- Try it: Each record below is to be restated word for word.

- Data listing:

=-=-=

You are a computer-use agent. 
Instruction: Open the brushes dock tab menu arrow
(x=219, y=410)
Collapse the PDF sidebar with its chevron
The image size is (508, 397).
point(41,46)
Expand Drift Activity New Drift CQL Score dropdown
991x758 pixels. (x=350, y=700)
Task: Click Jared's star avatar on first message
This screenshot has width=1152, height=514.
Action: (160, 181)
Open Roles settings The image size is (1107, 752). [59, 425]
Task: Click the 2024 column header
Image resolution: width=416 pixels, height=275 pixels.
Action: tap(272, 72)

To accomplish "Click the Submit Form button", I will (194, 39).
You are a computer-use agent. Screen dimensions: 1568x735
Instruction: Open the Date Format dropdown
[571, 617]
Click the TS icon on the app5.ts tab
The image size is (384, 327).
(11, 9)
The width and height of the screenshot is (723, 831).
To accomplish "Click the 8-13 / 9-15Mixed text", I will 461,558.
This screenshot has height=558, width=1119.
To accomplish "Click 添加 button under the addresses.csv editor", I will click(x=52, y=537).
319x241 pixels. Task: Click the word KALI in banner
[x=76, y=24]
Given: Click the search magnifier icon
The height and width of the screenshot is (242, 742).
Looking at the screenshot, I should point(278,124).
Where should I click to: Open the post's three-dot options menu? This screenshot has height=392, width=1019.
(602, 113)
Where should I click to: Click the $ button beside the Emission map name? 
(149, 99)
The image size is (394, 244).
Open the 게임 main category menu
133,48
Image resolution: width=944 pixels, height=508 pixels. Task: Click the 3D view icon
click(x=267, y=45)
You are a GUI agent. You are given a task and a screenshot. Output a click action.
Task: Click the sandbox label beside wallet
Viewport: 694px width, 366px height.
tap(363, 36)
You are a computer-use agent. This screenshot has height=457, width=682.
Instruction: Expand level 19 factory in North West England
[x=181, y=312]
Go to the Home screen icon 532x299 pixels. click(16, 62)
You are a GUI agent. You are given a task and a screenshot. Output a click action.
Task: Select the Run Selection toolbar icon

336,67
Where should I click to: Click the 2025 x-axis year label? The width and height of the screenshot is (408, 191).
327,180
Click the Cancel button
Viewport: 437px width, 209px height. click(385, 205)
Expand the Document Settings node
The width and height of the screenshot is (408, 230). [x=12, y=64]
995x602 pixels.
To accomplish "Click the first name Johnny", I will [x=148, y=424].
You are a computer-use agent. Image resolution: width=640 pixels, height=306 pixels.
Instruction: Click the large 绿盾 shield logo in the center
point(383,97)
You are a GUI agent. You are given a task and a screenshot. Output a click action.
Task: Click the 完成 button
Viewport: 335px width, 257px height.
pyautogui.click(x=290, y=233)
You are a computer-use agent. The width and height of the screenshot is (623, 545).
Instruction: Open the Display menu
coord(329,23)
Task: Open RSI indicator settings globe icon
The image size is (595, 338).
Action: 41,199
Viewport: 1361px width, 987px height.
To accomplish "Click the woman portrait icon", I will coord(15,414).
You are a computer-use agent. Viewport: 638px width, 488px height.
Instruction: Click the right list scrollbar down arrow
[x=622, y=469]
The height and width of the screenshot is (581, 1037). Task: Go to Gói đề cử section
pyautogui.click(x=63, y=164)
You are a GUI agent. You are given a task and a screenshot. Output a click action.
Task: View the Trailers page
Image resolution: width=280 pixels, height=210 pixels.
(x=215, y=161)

=-=-=

- Exercise answer:
You are a computer-use agent. 
Instruction: Open the brushes dock tab menu arrow
(x=219, y=410)
Collapse the PDF sidebar with its chevron
The image size is (508, 397).
point(41,46)
Expand Drift Activity New Drift CQL Score dropdown
991x758 pixels. (x=350, y=700)
Task: Click Jared's star avatar on first message
This screenshot has width=1152, height=514.
Action: (160, 181)
Open Roles settings The image size is (1107, 752). [59, 425]
Task: Click the 2024 column header
Image resolution: width=416 pixels, height=275 pixels.
Action: tap(272, 72)

To accomplish "Click the Submit Form button", I will (194, 39).
You are a computer-use agent. Screen dimensions: 1568x735
Instruction: Open the Date Format dropdown
[571, 617]
Click the TS icon on the app5.ts tab
The image size is (384, 327).
(11, 9)
The width and height of the screenshot is (723, 831).
To accomplish "Click the 8-13 / 9-15Mixed text", I will 461,558.
This screenshot has height=558, width=1119.
To accomplish "Click 添加 button under the addresses.csv editor", I will click(x=52, y=537).
319x241 pixels. Task: Click the word KALI in banner
[x=76, y=24]
Given: Click the search magnifier icon
The height and width of the screenshot is (242, 742).
Looking at the screenshot, I should point(278,124).
Where should I click to: Open the post's three-dot options menu? This screenshot has height=392, width=1019.
(602, 113)
Where should I click to: Click the $ button beside the Emission map name? 
(149, 99)
The image size is (394, 244).
Open the 게임 main category menu
133,48
Image resolution: width=944 pixels, height=508 pixels. Task: Click the 3D view icon
click(x=267, y=45)
You are a GUI agent. You are given a task and a screenshot. Output a click action.
Task: Click the sandbox label beside wallet
Viewport: 694px width, 366px height.
tap(363, 36)
You are a computer-use agent. This screenshot has height=457, width=682.
Instruction: Expand level 19 factory in North West England
[x=181, y=312]
Go to the Home screen icon 532x299 pixels. click(16, 62)
You are a GUI agent. You are given a task and a screenshot. Output a click action.
Task: Select the Run Selection toolbar icon

336,67
Where should I click to: Click the 2025 x-axis year label? The width and height of the screenshot is (408, 191).
327,180
Click the Cancel button
Viewport: 437px width, 209px height. click(385, 205)
Expand the Document Settings node
The width and height of the screenshot is (408, 230). [x=12, y=64]
995x602 pixels.
To accomplish "Click the first name Johnny", I will [x=148, y=424].
You are a computer-use agent. Image resolution: width=640 pixels, height=306 pixels.
Instruction: Click the large 绿盾 shield logo in the center
point(383,97)
You are a GUI agent. You are given a task and a screenshot. Output a click action.
Task: Click the 完成 button
Viewport: 335px width, 257px height.
pyautogui.click(x=290, y=233)
You are a computer-use agent. The width and height of the screenshot is (623, 545).
Instruction: Open the Display menu
coord(329,23)
Task: Open RSI indicator settings globe icon
The image size is (595, 338).
Action: 41,199
Viewport: 1361px width, 987px height.
To accomplish "Click the woman portrait icon", I will coord(15,414).
You are a computer-use agent. Viewport: 638px width, 488px height.
Instruction: Click the right list scrollbar down arrow
[x=622, y=469]
The height and width of the screenshot is (581, 1037). Task: Go to Gói đề cử section
pyautogui.click(x=63, y=164)
You are a GUI agent. You are given a task and a screenshot. Output a click action.
Task: View the Trailers page
Image resolution: width=280 pixels, height=210 pixels.
(x=215, y=161)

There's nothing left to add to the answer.